> AIM OF THE EXERCISE
Which lines belong in the answer? Exactly those from the line containing "The image size is (384, 310)." through the last line of the records below, repeated as written.

Items from a data source:

■ ■ ■ ■ ■

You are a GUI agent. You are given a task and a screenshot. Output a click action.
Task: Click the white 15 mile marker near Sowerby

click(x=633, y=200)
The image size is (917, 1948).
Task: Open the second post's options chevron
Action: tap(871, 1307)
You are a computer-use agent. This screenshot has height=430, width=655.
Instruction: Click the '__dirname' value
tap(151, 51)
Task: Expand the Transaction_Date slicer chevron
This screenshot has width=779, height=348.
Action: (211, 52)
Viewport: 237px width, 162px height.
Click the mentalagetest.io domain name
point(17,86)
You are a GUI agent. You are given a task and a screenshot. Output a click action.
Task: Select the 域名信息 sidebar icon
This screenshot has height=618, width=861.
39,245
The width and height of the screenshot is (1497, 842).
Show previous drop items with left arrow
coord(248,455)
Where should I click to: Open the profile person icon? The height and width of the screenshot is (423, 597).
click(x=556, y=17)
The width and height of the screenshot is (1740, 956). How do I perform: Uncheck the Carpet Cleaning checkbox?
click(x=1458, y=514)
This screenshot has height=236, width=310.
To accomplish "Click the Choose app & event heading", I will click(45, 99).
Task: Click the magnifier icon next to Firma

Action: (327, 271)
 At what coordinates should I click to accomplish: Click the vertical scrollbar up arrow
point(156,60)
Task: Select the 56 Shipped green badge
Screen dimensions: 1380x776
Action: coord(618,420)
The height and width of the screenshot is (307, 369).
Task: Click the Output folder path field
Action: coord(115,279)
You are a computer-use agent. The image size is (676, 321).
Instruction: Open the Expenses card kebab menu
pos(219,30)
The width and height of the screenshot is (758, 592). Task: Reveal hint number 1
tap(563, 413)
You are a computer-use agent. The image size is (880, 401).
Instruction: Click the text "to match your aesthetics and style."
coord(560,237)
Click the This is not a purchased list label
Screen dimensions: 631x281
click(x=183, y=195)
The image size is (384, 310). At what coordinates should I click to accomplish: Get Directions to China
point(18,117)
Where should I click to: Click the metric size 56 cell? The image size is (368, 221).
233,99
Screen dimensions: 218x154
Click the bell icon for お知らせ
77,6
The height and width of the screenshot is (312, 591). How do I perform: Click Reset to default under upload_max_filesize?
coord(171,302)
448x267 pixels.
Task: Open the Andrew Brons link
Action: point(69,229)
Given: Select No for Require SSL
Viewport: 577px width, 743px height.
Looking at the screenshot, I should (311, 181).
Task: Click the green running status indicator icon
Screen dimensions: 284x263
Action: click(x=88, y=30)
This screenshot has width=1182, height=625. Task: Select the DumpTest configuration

■ ■ ■ ■ ■

> TASK OUTPUT
The image size is (384, 310). At what coordinates should I click to accomplish: Get Directions to China
point(18,117)
Where should I click to: Click the metric size 56 cell? The image size is (368, 221).
233,99
Screen dimensions: 218x154
Click the bell icon for お知らせ
77,6
The height and width of the screenshot is (312, 591). How do I perform: Click Reset to default under upload_max_filesize?
coord(171,302)
448x267 pixels.
Task: Open the Andrew Brons link
Action: point(69,229)
Given: Select No for Require SSL
Viewport: 577px width, 743px height.
Looking at the screenshot, I should (311, 181).
Task: Click the green running status indicator icon
Screen dimensions: 284x263
Action: click(x=88, y=30)
This screenshot has width=1182, height=625. Task: Select the DumpTest configuration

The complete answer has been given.